Thanks for the info!
Marie in Oh
04-30-2008, 01:29 PM
I just saw the movie again Saturday night and Pearl rode around on a bike with a banana seat. It was definitely my elementary school era.
Robin in Tx
04-30-2008, 02:05 PM
I just saw the movie again Saturday night and Pearl rode around on a bike with a banana seat. It was definitely my elementary school era.
I'm not sure that kind of bike was described in the book, though. When we saw the movie, I thought it had modernized the feel of the story a bit in a variety of ways, including crude home, even though it used older props as Abbey described. Movie wasn't as good as the book, imo, but isn't that always the case?
Maybe the author left that part of the setting unstated for a reason... to offer a nostalgic resonance across two or three generations.
BTW, I was riding my bike with banana seat and butterly handlebars in the mid 60s, and I thought I was pretty hot stuff :).
Interesting discussion! I don't know I've never thought about this before. Thanks for the thread and all the different viewpoints!
Robin
LibraryLover
04-30-2008, 03:03 PM
Modern-ish. Absolutely after the 50's & 60's. We are reading it now. Mid to late 70's I would say. I'd check the year the book was written, but it's in my bedroom, and the two yr old (nephew) is sleeping there now. Not gonna wake him. :chillpill:
abbeyej
04-30-2008, 03:11 PM
BTW, I was riding my bike with banana seat and butterly handlebars in the mid 60s, and I thought I was pretty hot stuff :).
And I rode mine in the... Oh, wait, you don't wanna know. ;) Let's just say, I don't think a banana seat narrows the decade down all that much.
Jenny in Atl
04-30-2008, 03:23 PM
Modern-ish.

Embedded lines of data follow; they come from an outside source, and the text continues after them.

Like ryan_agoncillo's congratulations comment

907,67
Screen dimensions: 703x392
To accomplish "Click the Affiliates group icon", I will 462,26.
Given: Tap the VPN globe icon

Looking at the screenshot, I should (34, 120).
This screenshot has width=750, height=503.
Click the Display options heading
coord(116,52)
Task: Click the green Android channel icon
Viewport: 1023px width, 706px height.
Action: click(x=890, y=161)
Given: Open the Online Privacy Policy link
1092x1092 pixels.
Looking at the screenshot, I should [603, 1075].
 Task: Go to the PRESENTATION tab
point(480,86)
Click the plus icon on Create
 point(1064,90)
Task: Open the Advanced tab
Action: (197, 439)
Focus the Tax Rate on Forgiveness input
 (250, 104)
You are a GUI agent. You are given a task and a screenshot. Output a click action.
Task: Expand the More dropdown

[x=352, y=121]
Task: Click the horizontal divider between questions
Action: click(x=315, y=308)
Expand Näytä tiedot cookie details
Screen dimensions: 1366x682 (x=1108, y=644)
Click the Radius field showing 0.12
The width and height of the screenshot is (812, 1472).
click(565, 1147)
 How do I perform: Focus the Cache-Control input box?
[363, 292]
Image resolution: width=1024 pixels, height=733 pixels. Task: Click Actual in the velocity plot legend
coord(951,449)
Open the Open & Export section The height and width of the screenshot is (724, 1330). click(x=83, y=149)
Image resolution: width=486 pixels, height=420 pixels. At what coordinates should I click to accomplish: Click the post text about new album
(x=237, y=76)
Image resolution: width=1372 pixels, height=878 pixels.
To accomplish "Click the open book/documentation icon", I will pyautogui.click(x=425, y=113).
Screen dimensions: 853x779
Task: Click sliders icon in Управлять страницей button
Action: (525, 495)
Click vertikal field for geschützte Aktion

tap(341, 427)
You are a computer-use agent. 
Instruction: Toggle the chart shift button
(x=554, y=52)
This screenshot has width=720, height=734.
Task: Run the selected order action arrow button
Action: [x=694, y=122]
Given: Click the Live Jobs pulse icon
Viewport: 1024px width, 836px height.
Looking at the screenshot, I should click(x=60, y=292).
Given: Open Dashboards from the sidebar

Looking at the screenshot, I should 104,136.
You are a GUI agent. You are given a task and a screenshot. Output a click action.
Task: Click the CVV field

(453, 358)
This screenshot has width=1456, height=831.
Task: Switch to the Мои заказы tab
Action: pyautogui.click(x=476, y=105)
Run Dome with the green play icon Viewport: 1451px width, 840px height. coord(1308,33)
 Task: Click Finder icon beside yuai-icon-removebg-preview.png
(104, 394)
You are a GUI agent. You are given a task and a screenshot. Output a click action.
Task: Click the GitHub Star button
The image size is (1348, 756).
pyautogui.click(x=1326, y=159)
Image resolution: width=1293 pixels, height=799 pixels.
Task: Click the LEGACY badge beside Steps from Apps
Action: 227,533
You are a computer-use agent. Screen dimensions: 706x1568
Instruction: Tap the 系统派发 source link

Absolutely after the 50's & 60's. We are reading it now. Mid to late 70's I would say. I'd check the year the book was written, but it's in my bedroom, and the two yr old (nephew) is sleeping there now. Not gonna wake him. :chillpill:
It was published in 2001.
LibraryLover
04-30-2008, 06:18 PM
It was published in 2001.
He's awake. Miine says 2000. Doesn't much help, huh?
I never saw the movie, so no can contribute on the banana seat part.
Jenny in Atl
04-30-2008, 06:29 PM
He's awake. Miine says 2000. Doesn't much help, huh?
I never saw the movie, so no can contribute on the banana seat part.
I have the paperback, so it would be a year behind... didn't think about that. :tongue_smilie:
Robin in Tx
04-30-2008, 11:50 PM
And I rode mine in the... Oh, wait, you don't wanna know. ;)
You're right, I don't - you whipper snapper you! LOL
Okay, I have just a couple of more reasons why I thought the setting was more like 50s/60s...
- no televsion
- no modern radio/boom box
- when asked for a book recommendation, the librarian said "Gone with the Wind" (not very 70isth :)
- the librarian's great grandfather fought in the civil war. She seems to have known him, not just heard about him, so he must have died in her lifetime. In my mind, she would have been born late 1800s -early 1900s in order to be so fond of him and his candy business.
But now that I've said all that (just so y'all can see where I came up with my impressions!), I think the 70s may be it. Just read a bio on the author. Her father left the family when she was five, she was born in 64 and grew up in a small town in Florida. She says that when she moved as an adult to apartment that didn't allow pets, she had dog-withdrawl and it was during that time that she came up with the idea for the book.
I learned something new today, and it was very sweet and interesting! Thanks again for the thread!